The central bank in South Korea has a duty to regulate inflation in the country and enhance the economic growth. Among the measures taken by the Bank of Korea to enhance the economy is holding the base rate at a certain value. This controls the rate of exchange in the country preventing major swing on the currency exchange rate. This highly enhances economic recovery during bad times.

Workforce Availability, Education and Job Skills in the Selected Country

Southern Korea workforce comprised of a total workforce of about 26.4 million individuals based 2014 statistics. Among them, 6.1% are employed in Agricultural sector, 24.4% are employed in industry, 69.5% are employed in services, and only 3.5% are not employed. The Southern Korea workforce is highly educated with people majoring in technical skills. The country is said to have a hardworking, well-educated labor force which highly contribute in enhancement of global investment and trade in the country (Global Edge, 2016).

International Production Challenges

Philips may consider developing their product in their Dutch plants and exporting them to South Korea. If this happens the company may experience a number of challenges that include stiff competition from LED which are highly advocated for by the South Korea government. Although the country is politically stable, there is lack of majority in the parliament, a situation that result to slow passing of bills relevant for economic growth. The country’s exchange rate is regulated under a certain base, reducing the exchange rate risk. 

Supply Chain Challenges

South Korea has a well-established logistic network, with diverse and high-quality transport network offering good access to global supply chain. The country has opened its market for international trade and thus, it highly minimizes business operation challenges including supply chain challenges. Thus, the company will highly manage to transport its good at a minimized cost (BMI Research, 2016). 

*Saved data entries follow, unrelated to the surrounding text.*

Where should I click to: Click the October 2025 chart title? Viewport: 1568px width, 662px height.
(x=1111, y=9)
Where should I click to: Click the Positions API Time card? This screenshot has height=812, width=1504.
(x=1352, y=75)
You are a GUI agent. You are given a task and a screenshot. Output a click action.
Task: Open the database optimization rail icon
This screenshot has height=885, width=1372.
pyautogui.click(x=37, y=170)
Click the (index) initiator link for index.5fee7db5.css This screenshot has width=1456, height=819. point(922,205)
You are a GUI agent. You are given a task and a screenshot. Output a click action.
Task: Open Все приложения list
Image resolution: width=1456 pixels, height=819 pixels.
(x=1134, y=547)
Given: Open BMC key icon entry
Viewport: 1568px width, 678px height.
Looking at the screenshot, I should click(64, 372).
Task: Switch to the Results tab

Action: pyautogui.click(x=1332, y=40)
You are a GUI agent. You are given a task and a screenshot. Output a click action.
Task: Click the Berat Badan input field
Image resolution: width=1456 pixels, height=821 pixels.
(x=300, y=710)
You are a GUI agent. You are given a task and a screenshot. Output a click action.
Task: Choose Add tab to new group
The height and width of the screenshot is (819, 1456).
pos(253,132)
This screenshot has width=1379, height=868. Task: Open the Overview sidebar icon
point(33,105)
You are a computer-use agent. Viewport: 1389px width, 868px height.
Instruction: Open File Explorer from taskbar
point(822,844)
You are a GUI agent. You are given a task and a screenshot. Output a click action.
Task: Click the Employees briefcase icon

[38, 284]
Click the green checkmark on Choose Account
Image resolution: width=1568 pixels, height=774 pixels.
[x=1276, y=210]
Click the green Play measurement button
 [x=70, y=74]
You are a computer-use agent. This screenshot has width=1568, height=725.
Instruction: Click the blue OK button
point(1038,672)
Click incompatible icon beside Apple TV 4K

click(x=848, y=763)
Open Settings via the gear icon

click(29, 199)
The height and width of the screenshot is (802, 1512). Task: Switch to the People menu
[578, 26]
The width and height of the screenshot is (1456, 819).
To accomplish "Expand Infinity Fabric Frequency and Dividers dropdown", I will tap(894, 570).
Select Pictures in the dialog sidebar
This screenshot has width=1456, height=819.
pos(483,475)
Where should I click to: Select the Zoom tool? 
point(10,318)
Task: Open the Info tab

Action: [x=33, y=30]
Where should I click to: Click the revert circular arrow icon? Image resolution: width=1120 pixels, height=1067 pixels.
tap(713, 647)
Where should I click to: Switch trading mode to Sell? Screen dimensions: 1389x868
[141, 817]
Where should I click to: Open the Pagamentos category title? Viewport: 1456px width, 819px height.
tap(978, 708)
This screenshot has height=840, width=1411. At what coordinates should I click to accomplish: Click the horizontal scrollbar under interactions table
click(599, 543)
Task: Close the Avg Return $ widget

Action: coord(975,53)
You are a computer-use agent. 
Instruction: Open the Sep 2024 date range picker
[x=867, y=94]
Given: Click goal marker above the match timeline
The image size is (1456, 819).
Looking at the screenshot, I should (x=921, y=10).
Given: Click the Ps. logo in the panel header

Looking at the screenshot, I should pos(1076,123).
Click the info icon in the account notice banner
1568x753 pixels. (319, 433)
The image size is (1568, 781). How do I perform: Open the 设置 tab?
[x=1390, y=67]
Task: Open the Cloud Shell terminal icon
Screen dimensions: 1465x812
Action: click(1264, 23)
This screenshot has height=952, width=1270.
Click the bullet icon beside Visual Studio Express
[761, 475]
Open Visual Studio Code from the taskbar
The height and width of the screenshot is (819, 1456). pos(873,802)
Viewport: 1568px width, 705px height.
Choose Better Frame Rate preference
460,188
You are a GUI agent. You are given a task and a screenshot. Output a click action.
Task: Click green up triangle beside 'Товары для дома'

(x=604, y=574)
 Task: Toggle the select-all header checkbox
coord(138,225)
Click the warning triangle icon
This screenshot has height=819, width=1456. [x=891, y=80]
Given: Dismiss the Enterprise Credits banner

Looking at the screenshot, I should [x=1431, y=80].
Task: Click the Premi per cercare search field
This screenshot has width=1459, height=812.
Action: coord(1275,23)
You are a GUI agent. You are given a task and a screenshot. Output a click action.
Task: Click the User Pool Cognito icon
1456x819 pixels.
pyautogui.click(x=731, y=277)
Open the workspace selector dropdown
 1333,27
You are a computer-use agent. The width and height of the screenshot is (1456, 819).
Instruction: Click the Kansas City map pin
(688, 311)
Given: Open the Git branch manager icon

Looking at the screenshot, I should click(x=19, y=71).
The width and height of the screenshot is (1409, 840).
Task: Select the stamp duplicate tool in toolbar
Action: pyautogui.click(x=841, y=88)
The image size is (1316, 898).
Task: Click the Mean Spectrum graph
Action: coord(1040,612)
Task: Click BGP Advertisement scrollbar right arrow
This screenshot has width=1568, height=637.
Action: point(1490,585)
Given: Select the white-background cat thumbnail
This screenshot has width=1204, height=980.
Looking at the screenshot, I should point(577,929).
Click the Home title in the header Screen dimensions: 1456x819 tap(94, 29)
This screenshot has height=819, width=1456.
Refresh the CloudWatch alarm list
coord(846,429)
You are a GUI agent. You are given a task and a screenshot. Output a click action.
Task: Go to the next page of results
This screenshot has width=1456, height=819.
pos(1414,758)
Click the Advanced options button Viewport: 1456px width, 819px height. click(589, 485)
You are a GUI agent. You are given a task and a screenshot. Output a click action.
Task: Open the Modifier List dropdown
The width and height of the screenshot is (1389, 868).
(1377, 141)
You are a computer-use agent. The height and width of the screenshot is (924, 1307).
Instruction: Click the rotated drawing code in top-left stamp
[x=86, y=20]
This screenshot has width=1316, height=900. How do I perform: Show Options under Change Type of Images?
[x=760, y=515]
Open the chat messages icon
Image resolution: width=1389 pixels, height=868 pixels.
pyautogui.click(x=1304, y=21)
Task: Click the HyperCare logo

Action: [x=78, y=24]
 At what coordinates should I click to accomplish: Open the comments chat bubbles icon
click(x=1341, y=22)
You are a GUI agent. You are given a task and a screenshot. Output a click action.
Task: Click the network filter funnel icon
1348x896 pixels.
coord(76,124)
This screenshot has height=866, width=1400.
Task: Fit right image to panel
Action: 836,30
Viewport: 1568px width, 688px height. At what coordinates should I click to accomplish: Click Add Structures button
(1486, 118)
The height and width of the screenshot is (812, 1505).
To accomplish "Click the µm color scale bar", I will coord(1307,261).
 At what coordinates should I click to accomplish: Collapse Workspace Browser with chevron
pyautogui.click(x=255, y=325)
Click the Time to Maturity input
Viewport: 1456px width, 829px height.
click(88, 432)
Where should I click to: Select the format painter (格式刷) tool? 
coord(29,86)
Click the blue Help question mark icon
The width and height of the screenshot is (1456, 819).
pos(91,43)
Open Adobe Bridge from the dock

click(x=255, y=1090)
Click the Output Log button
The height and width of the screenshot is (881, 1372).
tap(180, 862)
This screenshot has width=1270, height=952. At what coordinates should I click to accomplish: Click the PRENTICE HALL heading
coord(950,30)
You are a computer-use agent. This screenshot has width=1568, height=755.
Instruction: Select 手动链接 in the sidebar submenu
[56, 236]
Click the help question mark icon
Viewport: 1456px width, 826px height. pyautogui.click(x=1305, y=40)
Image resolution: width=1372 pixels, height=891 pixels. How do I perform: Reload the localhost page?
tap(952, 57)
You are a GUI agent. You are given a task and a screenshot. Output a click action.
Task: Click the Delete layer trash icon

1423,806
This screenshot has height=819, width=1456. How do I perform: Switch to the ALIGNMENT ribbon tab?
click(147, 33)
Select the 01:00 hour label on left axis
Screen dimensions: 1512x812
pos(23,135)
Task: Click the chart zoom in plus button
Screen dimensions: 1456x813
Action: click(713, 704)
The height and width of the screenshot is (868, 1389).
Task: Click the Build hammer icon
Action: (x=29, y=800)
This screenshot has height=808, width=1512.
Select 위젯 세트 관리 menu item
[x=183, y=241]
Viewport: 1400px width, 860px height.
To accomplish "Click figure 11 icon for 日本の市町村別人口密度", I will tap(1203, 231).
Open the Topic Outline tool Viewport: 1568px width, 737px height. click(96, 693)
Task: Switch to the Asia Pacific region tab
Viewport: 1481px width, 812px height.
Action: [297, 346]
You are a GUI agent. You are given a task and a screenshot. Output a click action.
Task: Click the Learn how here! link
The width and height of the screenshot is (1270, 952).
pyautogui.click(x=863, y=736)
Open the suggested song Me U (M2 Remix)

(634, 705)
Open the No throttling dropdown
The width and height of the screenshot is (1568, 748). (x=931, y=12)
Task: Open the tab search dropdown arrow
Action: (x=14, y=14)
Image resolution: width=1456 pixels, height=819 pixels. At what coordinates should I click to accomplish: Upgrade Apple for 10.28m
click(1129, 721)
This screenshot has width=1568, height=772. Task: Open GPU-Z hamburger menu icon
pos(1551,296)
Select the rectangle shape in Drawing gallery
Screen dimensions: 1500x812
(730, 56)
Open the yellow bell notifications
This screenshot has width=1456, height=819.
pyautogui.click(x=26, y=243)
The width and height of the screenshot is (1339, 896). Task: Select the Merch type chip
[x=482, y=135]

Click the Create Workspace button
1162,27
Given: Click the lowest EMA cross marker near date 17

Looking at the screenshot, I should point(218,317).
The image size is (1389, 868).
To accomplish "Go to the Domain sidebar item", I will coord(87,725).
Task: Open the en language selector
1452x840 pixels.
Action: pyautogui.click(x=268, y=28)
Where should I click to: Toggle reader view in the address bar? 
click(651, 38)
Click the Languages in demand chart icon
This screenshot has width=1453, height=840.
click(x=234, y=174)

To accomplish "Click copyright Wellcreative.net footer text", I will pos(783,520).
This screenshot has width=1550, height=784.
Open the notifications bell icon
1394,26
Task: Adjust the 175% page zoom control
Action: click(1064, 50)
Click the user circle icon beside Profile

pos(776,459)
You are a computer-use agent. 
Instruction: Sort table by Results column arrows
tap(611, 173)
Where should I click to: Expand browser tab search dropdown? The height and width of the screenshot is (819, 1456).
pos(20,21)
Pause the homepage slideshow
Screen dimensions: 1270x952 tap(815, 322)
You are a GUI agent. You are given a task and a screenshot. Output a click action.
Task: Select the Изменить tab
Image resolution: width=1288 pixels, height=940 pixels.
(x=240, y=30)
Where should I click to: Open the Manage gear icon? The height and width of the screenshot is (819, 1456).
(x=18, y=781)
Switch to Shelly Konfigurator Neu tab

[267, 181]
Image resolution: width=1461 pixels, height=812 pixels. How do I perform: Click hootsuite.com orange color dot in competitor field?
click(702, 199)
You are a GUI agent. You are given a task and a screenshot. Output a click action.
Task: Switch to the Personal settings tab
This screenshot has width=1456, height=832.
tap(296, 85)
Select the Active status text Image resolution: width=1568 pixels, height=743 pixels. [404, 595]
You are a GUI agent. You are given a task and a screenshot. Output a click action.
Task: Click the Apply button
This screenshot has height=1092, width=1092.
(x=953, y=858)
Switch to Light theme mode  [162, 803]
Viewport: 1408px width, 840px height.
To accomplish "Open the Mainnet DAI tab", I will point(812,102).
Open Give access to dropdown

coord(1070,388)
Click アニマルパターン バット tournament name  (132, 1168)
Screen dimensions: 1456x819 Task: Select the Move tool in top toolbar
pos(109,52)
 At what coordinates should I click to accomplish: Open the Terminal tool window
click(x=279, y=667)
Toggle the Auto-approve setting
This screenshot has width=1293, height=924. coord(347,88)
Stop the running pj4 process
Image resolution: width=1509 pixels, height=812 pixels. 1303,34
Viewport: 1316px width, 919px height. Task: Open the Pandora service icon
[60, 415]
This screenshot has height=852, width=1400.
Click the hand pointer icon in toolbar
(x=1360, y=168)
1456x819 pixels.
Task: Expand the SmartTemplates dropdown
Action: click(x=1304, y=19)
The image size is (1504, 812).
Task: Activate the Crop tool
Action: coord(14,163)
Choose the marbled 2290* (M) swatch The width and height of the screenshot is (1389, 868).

Comparative Advantages of Competitor

Philips is known for production of high quality products.  This has always provided the company with a higher competitive advantage over other similar producers in the globe. Nevertheless, the production cost in Dutch based company may make their product highly expensive compared to competitive product manufactured locally in Korea. Moreover, the government advocacy for LED light may make it hard for the CFL products to thrive in this market since they are highly substitutable. 

Recommendation Although South Korea has employed all possible measured to enhance foreign trade and investments in the country, Philips CFL cannot do well in the market. This is due to high government advocacy for LED light and thus, CFL demand in the country is going down. Moreover, there are many local CFL producers and other international producers from Asia who can provide this product in Korean market at a cheaper price than Philips can due to the involved production cost. In this regard, I would recommend Philips not to consider venturing into this foreign market for CFL product since it may never manage thrive as anticipated.